Sylvie ist bei Heimspielen noch im Stadion. Gibt Sie Ihnen auch Kraft?

Ja, natürlich. Wir sehen uns ja auch noch häufig und gehen auch mal zusammen essen. Sylvie liebt den HSV und das Stadion. Ich würde ihr das nie verbieten.

Wie haben Sie es geschafft, sich die innere Ruhe wiederzuholen?

Ich habe viel mit Damian gemacht. Kleinigkeiten wie Versteckenspielen. Und ich habe viel nachgedacht. Natürlich ist eine Trennung hart und natürlich belastet mich das auch heute noch. Aber diese Erfahrung machen Millionen andere Menschen auch. Wenn man in der Öffentlichkeit steht, ist es bestimmt etwas extremer. Aber ich denke, wir haben einen guten Weg gefunden. Ich schaue jetzt nur nach vorn und komme da wieder raus.
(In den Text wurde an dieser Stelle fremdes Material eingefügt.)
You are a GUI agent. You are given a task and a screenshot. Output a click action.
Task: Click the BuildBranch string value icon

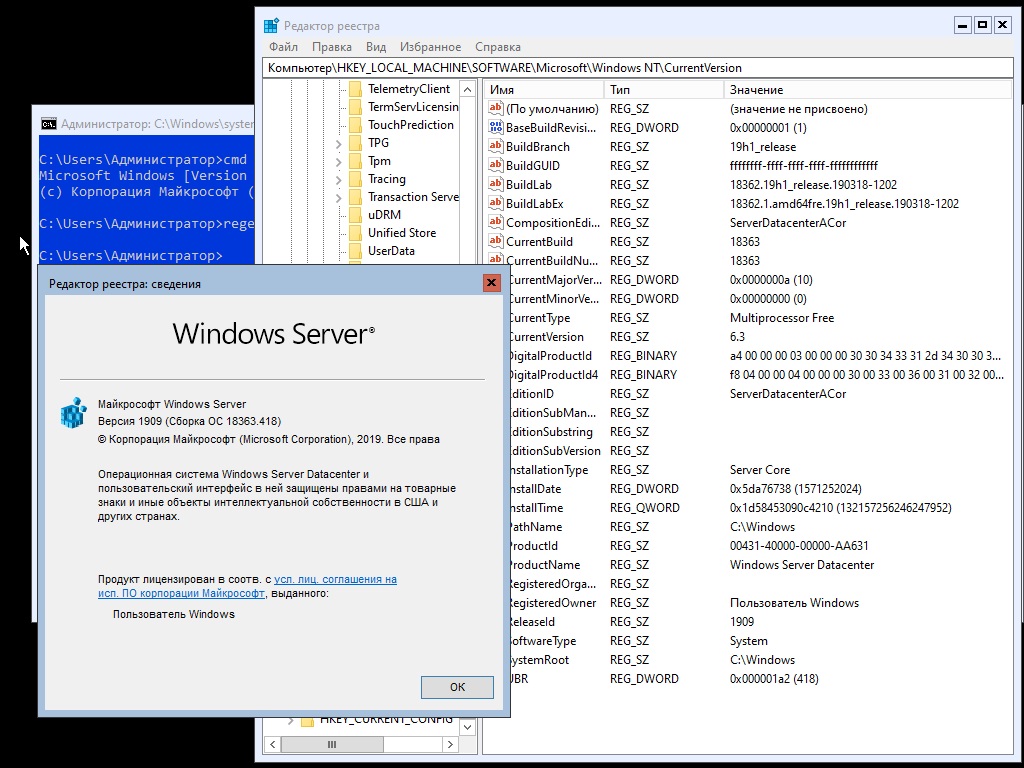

Was ist wahrscheinlicher: zweites Kind oder das WM-Finale 2014?

WM-Finale 2014! Wenn ich meine Leistung bringe, lädt mich Bondscoach Louis van Gaal bestimmt wieder ein.

Ist es denkbar, dass Sie wieder mit Sylvie zusammenkommen?

Im Moment weiß ich nicht, wie das gehen soll. Aber es ist schwer, etwas vorauszusagen. Wer kann das schon?